When people are talking about BBQ over a beer or some sweet tea (I prefer the unsweetened) they generally refer to the four corners of the BBQ world: North Carolina, Memphis, Texas, and Kansas City. The thing is, many other states stand proud to their BBQ tradition. One state in particular is Kentucky and when I bring up Kentucky it’s more often than not that people tell me I should try Moonlite Bar-B-Q Inn in Owensboro.
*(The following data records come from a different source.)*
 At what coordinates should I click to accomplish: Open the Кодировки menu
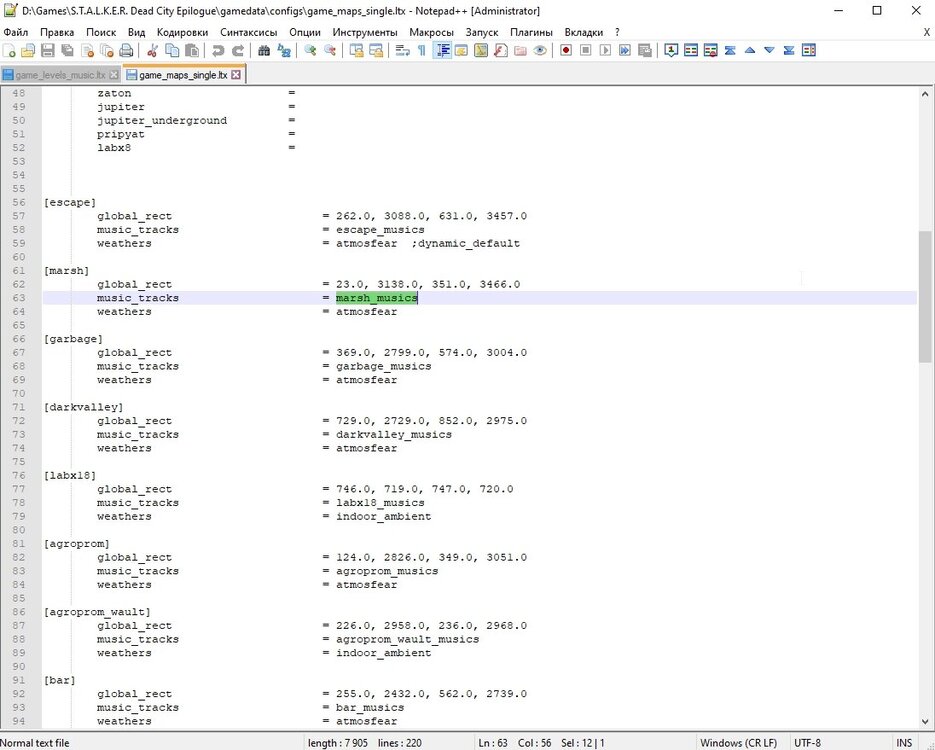coord(181,32)
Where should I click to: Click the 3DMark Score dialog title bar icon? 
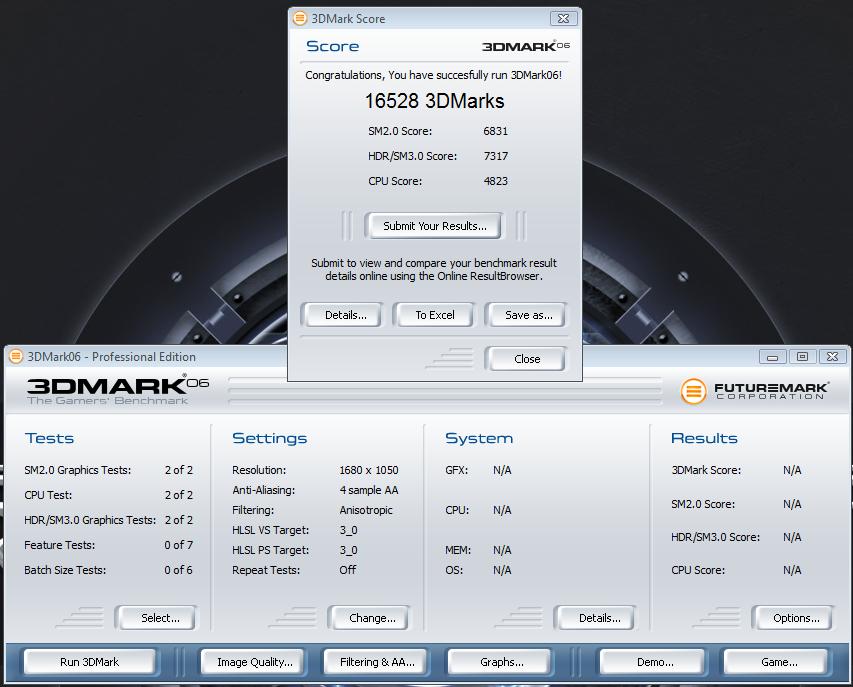tap(300, 18)
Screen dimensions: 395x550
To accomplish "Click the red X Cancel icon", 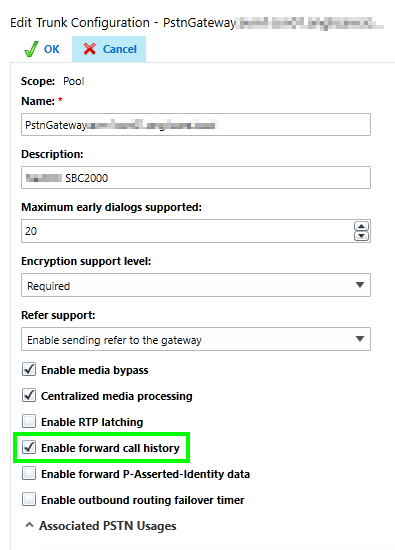I will [89, 49].
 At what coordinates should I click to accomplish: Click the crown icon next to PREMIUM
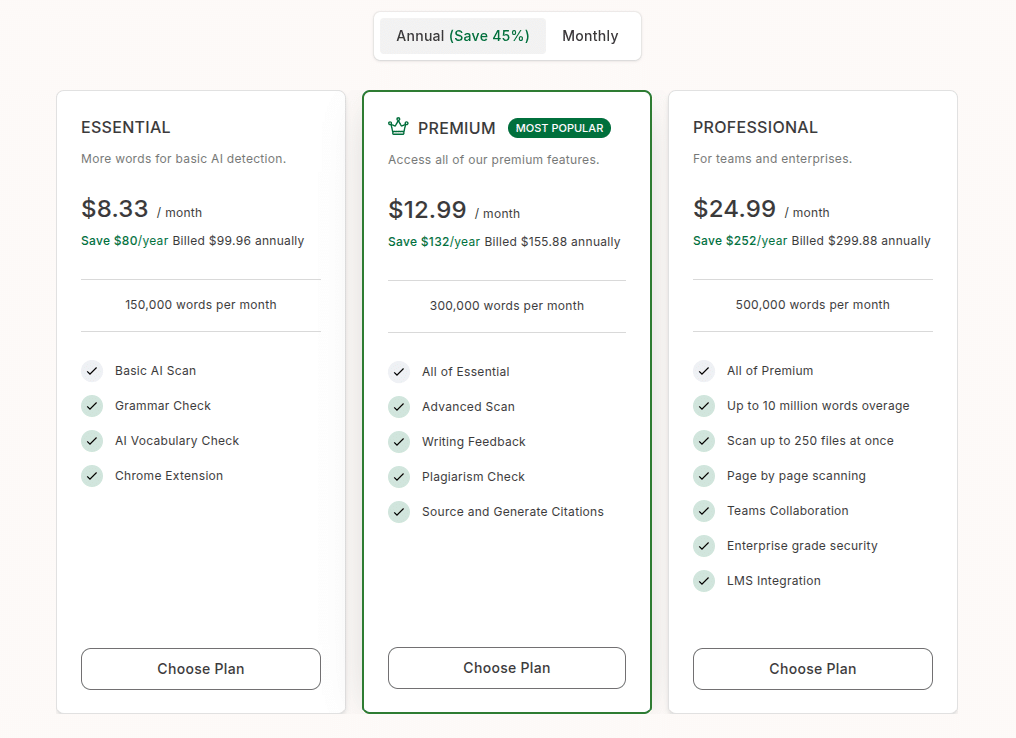(397, 127)
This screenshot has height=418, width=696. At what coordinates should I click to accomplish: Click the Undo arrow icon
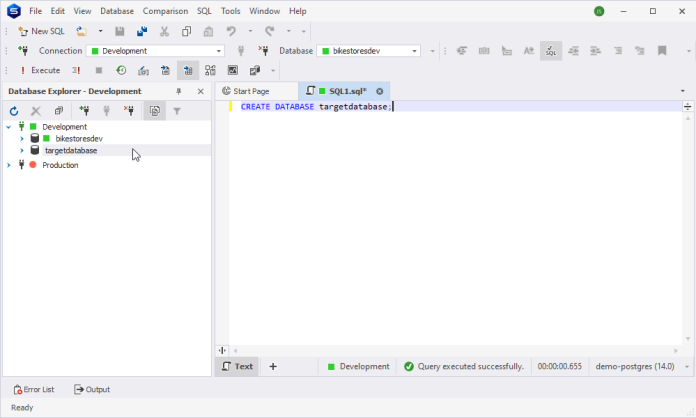click(231, 31)
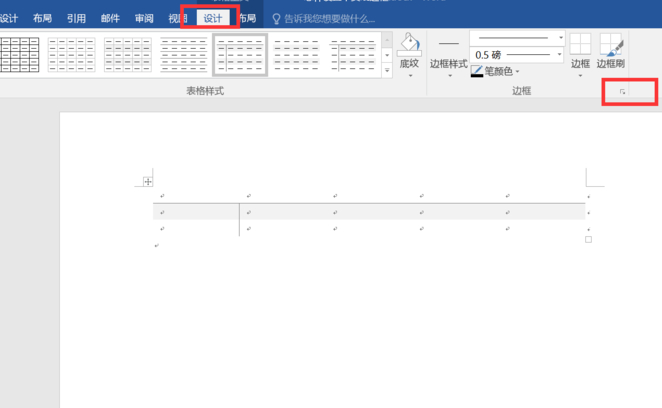This screenshot has width=662, height=408.
Task: Click the table resize handle at bottom-right
Action: [x=588, y=239]
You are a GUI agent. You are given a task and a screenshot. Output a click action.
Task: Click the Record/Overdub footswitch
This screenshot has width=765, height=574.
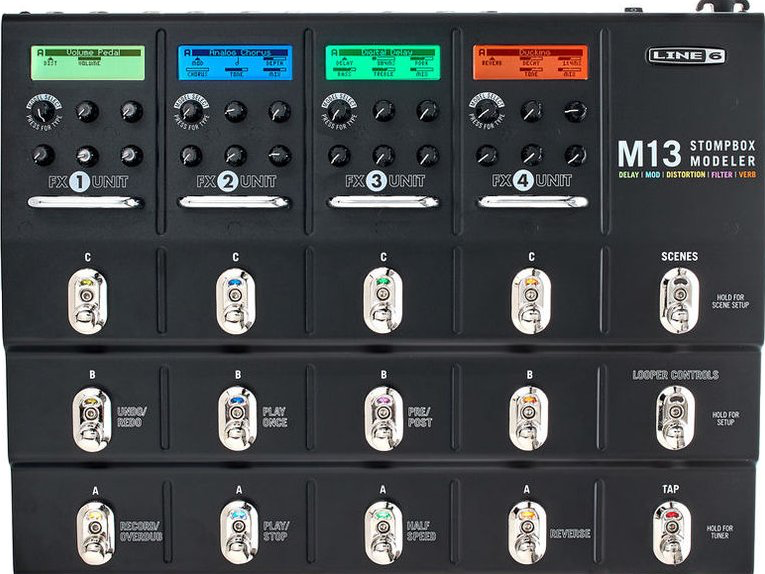(96, 533)
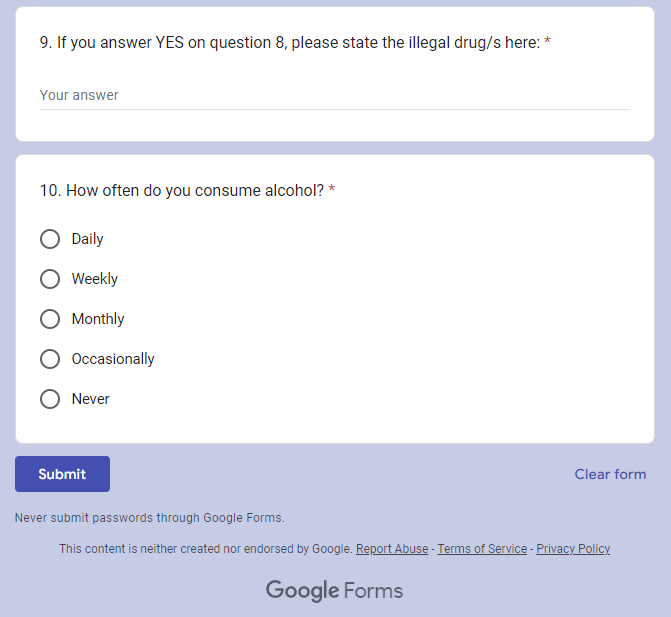Click the Google Forms logo
Screen dimensions: 671x617
[x=334, y=590]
They say it’s a tradition to stop in during this first weekend of May during the Kentucky Derby festivities, but since that’s passed, you’re in luck as next weekend is the International Bar-B-Q Festival in Owensboro, Kentucky.
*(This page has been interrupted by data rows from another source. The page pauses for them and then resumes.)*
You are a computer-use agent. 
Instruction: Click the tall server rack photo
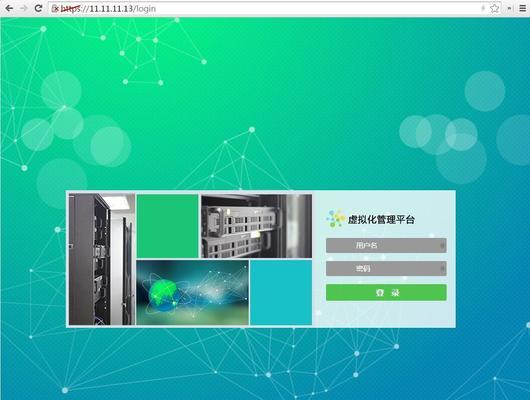pyautogui.click(x=102, y=259)
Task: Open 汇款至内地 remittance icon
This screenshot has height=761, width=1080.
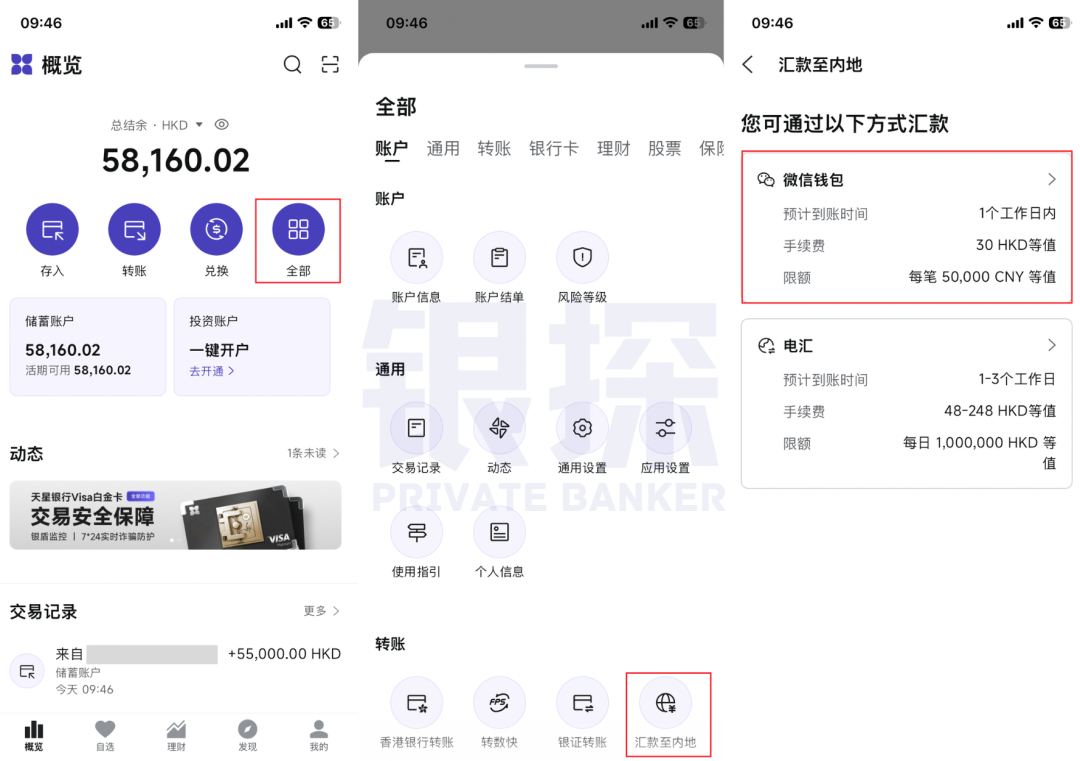Action: coord(667,702)
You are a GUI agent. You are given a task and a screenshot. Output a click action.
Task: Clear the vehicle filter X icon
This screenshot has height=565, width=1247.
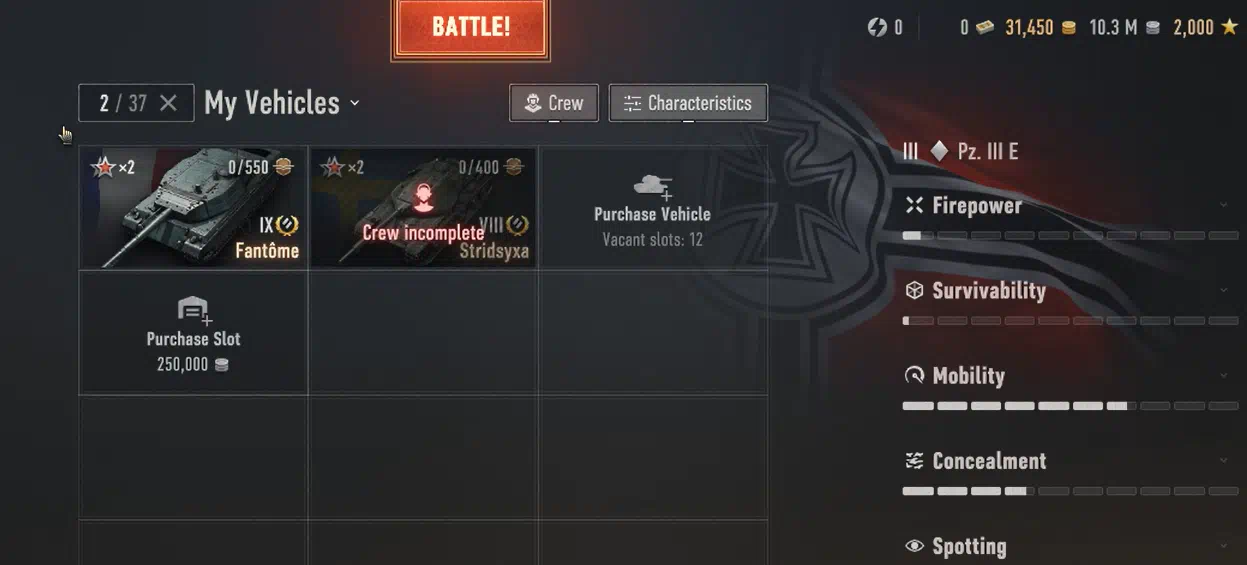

They slow cook their meats over hickory in their custom built pits, which isn’t completely original, but one thing they do cook that you don’t find everywhere is mutton:
Mut·ton (mut´’n) n. [ME. moton < OFr. moton, a ram, < ML. multo, sheep, prob. of Celt. orgin as in W. mollt, Ir. molt] 1. the flesh of a sheep, esp. a grown sheep, used as food 2. [Rare] a sheep — mut´ ton·y adj.
They also serve up an Owensboro’s specialty called burgoo which ‘is a hearty soup made from mutton, chicken, and a variety of vegetables. No two cooks prepare it the same way and most keep their recipes a closely guarded secret’.
So if you’re in Owensboro and you like BBQ, there’s really no reason you shouldn’t head right over. Let me know what you think.